━━━━━ Extracted material

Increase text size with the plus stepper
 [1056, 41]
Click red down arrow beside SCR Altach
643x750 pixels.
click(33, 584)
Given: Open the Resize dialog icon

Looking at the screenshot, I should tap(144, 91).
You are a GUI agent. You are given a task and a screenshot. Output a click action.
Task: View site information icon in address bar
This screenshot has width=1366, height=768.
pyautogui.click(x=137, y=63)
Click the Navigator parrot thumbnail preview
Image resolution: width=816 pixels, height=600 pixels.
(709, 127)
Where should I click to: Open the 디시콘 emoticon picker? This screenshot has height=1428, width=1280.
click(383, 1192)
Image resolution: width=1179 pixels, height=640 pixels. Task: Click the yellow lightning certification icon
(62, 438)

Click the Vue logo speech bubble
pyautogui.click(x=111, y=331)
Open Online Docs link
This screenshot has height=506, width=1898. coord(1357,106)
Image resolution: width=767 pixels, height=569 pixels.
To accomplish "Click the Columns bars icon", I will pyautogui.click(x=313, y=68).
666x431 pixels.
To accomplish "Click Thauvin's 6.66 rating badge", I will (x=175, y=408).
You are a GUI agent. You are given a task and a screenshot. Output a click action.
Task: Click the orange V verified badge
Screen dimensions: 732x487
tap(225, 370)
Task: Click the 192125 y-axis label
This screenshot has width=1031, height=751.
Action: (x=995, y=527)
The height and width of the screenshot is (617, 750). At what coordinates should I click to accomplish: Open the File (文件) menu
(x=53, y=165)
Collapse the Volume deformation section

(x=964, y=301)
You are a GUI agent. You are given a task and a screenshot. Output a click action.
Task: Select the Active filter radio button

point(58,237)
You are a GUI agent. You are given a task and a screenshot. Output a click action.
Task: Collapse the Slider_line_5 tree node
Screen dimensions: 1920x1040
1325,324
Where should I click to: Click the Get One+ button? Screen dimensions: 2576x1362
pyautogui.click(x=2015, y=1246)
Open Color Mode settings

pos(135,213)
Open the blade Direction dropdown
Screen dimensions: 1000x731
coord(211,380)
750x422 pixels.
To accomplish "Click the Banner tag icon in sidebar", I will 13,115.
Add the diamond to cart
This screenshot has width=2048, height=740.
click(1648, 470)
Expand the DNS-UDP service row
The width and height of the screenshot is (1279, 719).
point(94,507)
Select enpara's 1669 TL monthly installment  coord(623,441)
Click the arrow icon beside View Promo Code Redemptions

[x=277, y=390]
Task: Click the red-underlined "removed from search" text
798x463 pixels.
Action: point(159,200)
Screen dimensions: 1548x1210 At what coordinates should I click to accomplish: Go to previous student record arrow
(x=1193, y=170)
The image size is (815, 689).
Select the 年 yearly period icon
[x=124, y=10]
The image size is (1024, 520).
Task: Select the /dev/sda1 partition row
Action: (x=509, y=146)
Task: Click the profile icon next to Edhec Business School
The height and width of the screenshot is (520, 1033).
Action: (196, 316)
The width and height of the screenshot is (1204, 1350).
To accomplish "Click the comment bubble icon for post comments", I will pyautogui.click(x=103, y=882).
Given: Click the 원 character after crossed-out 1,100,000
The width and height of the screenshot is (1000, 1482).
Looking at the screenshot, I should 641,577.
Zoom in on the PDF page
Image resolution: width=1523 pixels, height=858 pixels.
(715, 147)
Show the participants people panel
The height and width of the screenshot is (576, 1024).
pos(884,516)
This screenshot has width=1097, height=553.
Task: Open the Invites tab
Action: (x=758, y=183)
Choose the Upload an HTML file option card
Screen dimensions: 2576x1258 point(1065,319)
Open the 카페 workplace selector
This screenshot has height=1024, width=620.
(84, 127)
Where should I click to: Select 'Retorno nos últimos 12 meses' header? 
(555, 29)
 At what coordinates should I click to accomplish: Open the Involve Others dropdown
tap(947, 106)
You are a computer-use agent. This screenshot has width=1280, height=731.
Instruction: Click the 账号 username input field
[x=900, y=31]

━━━━━━━━━━

#### Activity:
From the first line to the last, retype the records exactly as they stand above.

#### Answer for this exercise:
Increase text size with the plus stepper
 [1056, 41]
Click red down arrow beside SCR Altach
643x750 pixels.
click(33, 584)
Given: Open the Resize dialog icon

Looking at the screenshot, I should tap(144, 91).
You are a GUI agent. You are given a task and a screenshot. Output a click action.
Task: View site information icon in address bar
This screenshot has width=1366, height=768.
pyautogui.click(x=137, y=63)
Click the Navigator parrot thumbnail preview
Image resolution: width=816 pixels, height=600 pixels.
(709, 127)
Where should I click to: Open the 디시콘 emoticon picker? This screenshot has height=1428, width=1280.
click(383, 1192)
Image resolution: width=1179 pixels, height=640 pixels. Task: Click the yellow lightning certification icon
(62, 438)

Click the Vue logo speech bubble
pyautogui.click(x=111, y=331)
Open Online Docs link
This screenshot has height=506, width=1898. coord(1357,106)
Image resolution: width=767 pixels, height=569 pixels.
To accomplish "Click the Columns bars icon", I will pyautogui.click(x=313, y=68).
666x431 pixels.
To accomplish "Click Thauvin's 6.66 rating badge", I will (x=175, y=408).
You are a GUI agent. You are given a task and a screenshot. Output a click action.
Task: Click the orange V verified badge
Screen dimensions: 732x487
tap(225, 370)
Task: Click the 192125 y-axis label
This screenshot has width=1031, height=751.
Action: (x=995, y=527)
The height and width of the screenshot is (617, 750). At what coordinates should I click to accomplish: Open the File (文件) menu
(x=53, y=165)
Collapse the Volume deformation section

(x=964, y=301)
You are a GUI agent. You are given a task and a screenshot. Output a click action.
Task: Select the Active filter radio button

point(58,237)
You are a GUI agent. You are given a task and a screenshot. Output a click action.
Task: Collapse the Slider_line_5 tree node
Screen dimensions: 1920x1040
1325,324
Where should I click to: Click the Get One+ button? Screen dimensions: 2576x1362
pyautogui.click(x=2015, y=1246)
Open Color Mode settings

pos(135,213)
Open the blade Direction dropdown
Screen dimensions: 1000x731
coord(211,380)
750x422 pixels.
To accomplish "Click the Banner tag icon in sidebar", I will 13,115.
Add the diamond to cart
This screenshot has width=2048, height=740.
click(1648, 470)
Expand the DNS-UDP service row
The width and height of the screenshot is (1279, 719).
point(94,507)
Select enpara's 1669 TL monthly installment  coord(623,441)
Click the arrow icon beside View Promo Code Redemptions

[x=277, y=390]
Task: Click the red-underlined "removed from search" text
798x463 pixels.
Action: point(159,200)
Screen dimensions: 1548x1210 At what coordinates should I click to accomplish: Go to previous student record arrow
(x=1193, y=170)
The image size is (815, 689).
Select the 年 yearly period icon
[x=124, y=10]
The image size is (1024, 520).
Task: Select the /dev/sda1 partition row
Action: (x=509, y=146)
Task: Click the profile icon next to Edhec Business School
The height and width of the screenshot is (520, 1033).
Action: (196, 316)
The width and height of the screenshot is (1204, 1350).
To accomplish "Click the comment bubble icon for post comments", I will pyautogui.click(x=103, y=882).
Given: Click the 원 character after crossed-out 1,100,000
The width and height of the screenshot is (1000, 1482).
Looking at the screenshot, I should 641,577.
Zoom in on the PDF page
Image resolution: width=1523 pixels, height=858 pixels.
(715, 147)
Show the participants people panel
The height and width of the screenshot is (576, 1024).
pos(884,516)
This screenshot has width=1097, height=553.
Task: Open the Invites tab
Action: (x=758, y=183)
Choose the Upload an HTML file option card
Screen dimensions: 2576x1258 point(1065,319)
Open the 카페 workplace selector
This screenshot has height=1024, width=620.
(84, 127)
Where should I click to: Select 'Retorno nos últimos 12 meses' header? 
(555, 29)
 At what coordinates should I click to accomplish: Open the Involve Others dropdown
tap(947, 106)
You are a computer-use agent. This screenshot has width=1280, height=731.
Instruction: Click the 账号 username input field
[x=900, y=31]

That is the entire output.